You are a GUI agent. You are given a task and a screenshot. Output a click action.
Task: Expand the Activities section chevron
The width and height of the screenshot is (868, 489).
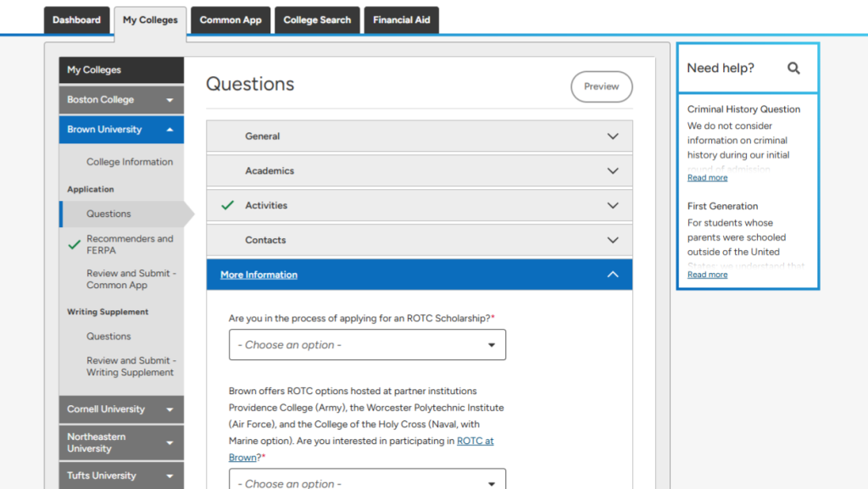pos(613,206)
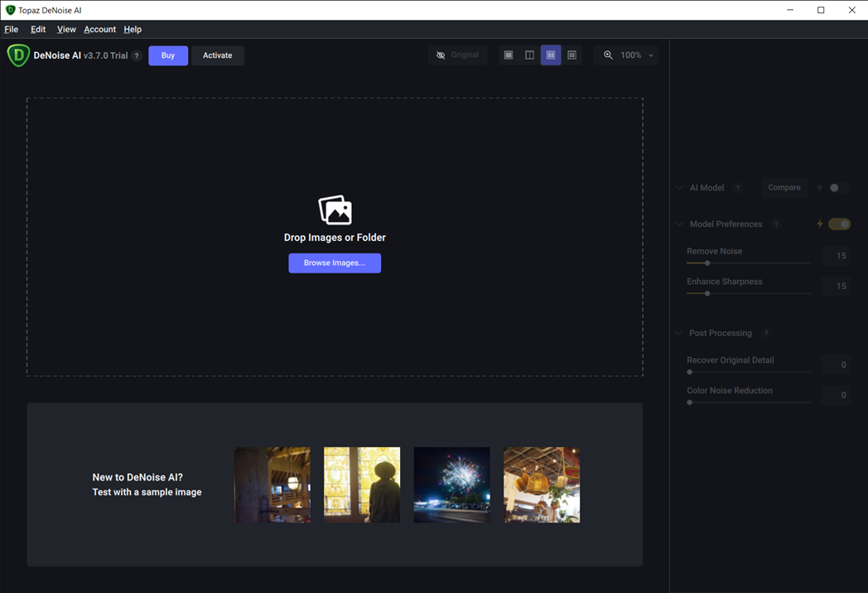Collapse the Model Preferences section
The width and height of the screenshot is (868, 593).
679,224
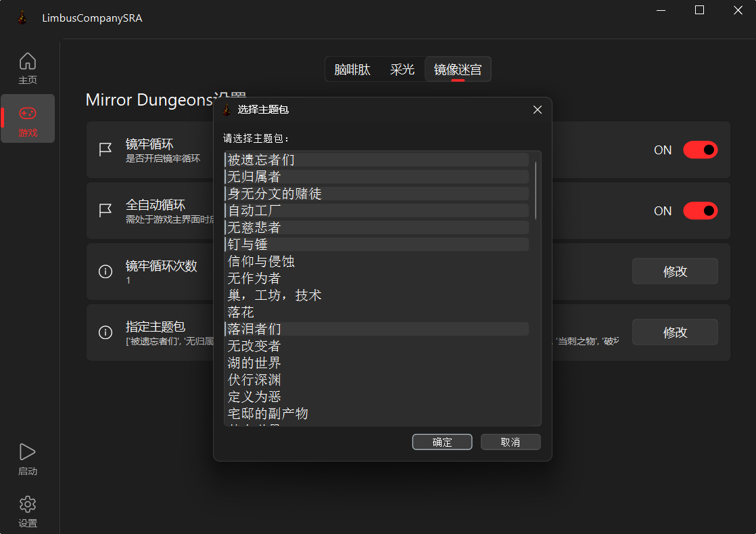Select the 镜像迷宫 tab
This screenshot has width=756, height=534.
tap(458, 70)
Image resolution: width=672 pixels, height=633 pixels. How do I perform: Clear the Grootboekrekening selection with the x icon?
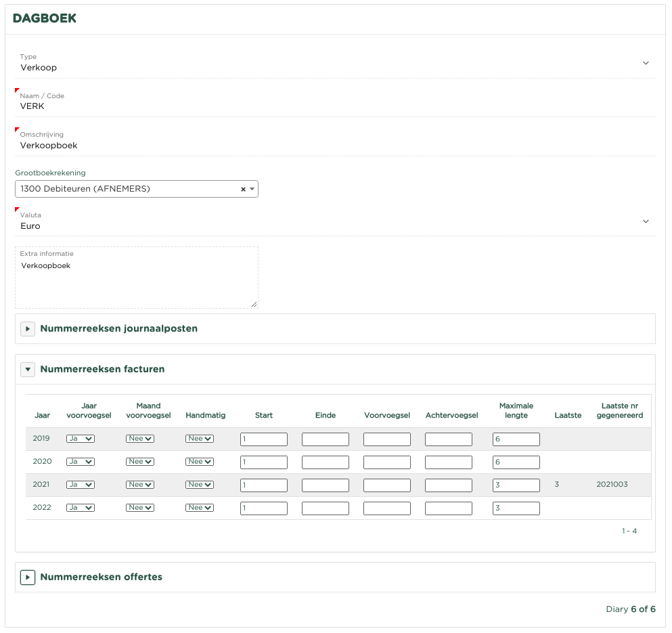pos(243,190)
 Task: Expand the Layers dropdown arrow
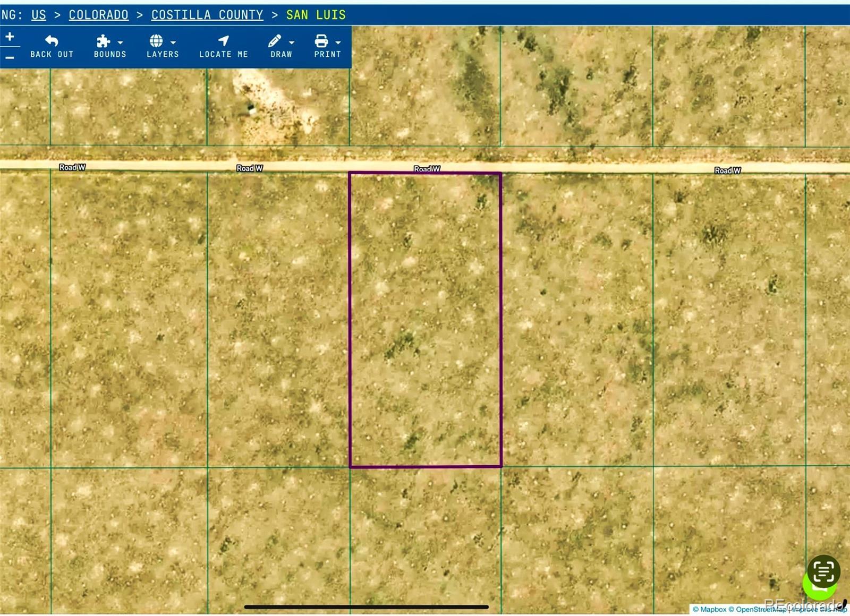[173, 42]
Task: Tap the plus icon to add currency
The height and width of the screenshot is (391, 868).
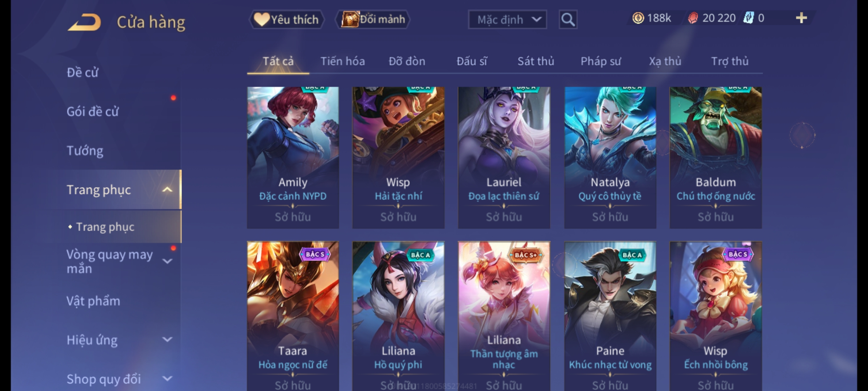Action: tap(801, 18)
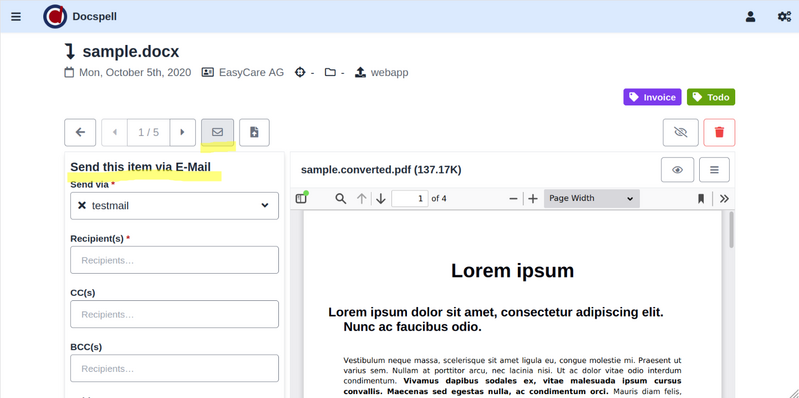Click the Todo tag
The height and width of the screenshot is (398, 799).
(711, 97)
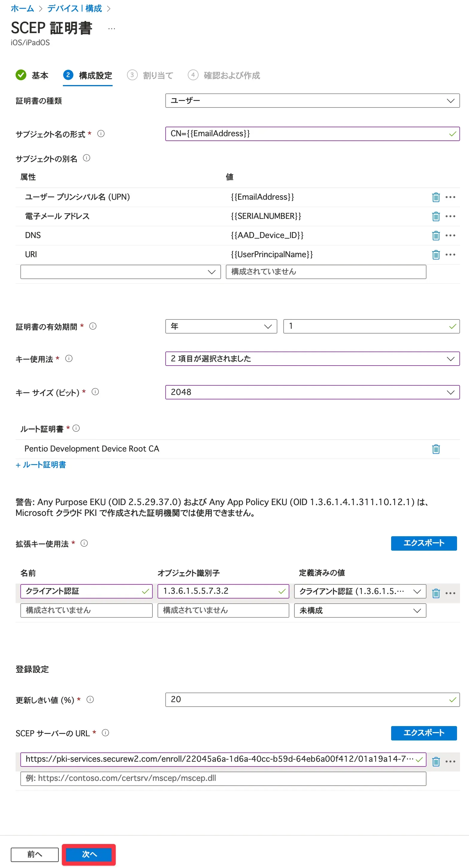Click trash icon for DNS attribute row

coord(436,236)
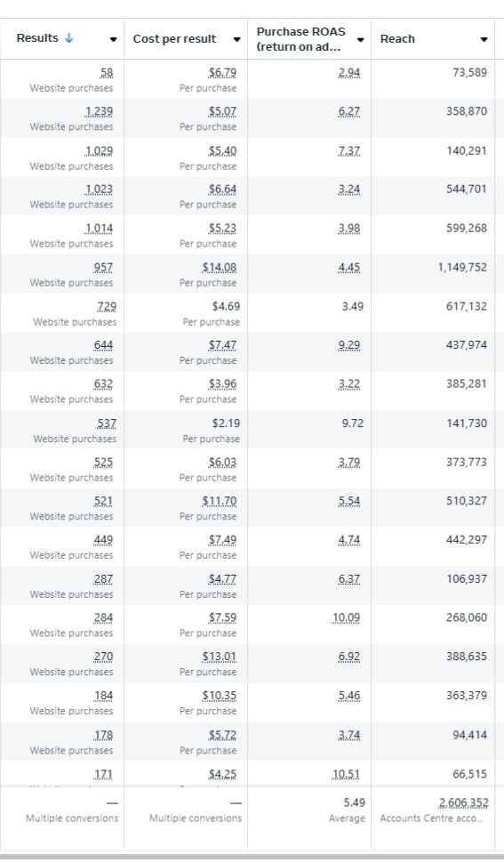Open the $11.70 per purchase cost
Viewport: 504px width, 863px height.
pyautogui.click(x=220, y=501)
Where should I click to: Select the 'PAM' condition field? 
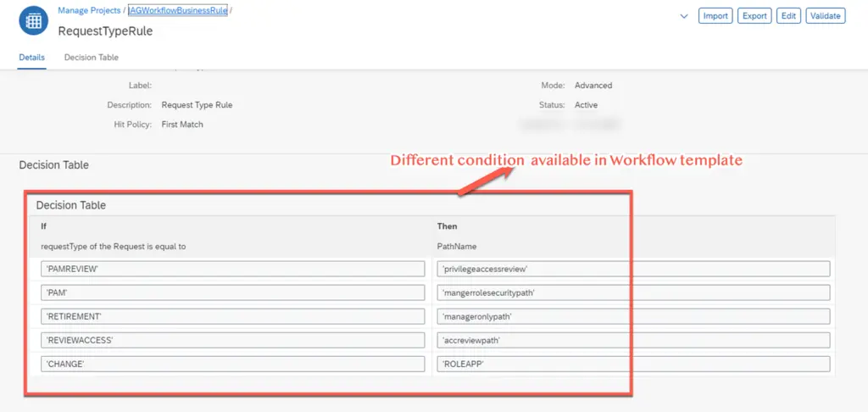click(233, 292)
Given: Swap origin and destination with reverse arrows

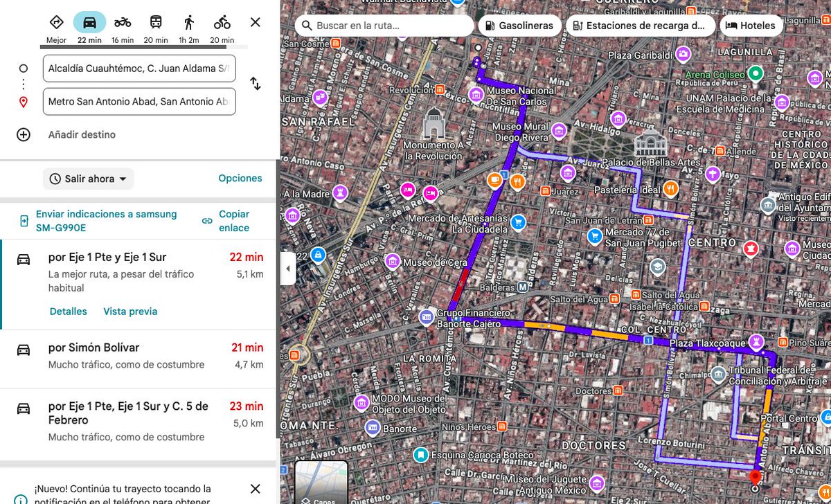Looking at the screenshot, I should [255, 83].
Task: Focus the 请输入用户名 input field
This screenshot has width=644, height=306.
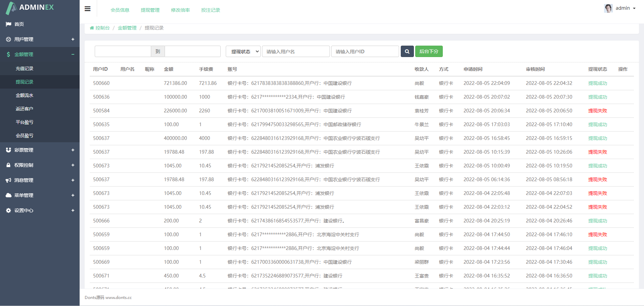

◆ ◆ ◆ ◆ ◆ ◆ ◆

The copy should hold exactly the lines from the line containing "Task: Expand the Layers dropdown arrow" through the last line of the records, both included, and no pictures or other lines.

__RESPONSE AREA__
 Task: Expand the Layers dropdown arrow
[173, 42]
Task: Tap the plus icon to add currency
The height and width of the screenshot is (391, 868).
Action: tap(801, 18)
Click the Todo tag
The height and width of the screenshot is (398, 799).
(711, 97)
Click trash icon for DNS attribute row

coord(436,236)
Open the $11.70 per purchase cost
Viewport: 504px width, 863px height.
pyautogui.click(x=220, y=501)
Where should I click to: Select the 'PAM' condition field? 
click(233, 292)
Given: Swap origin and destination with reverse arrows

Looking at the screenshot, I should [255, 83].
Task: Focus the 请输入用户名 input field
This screenshot has width=644, height=306.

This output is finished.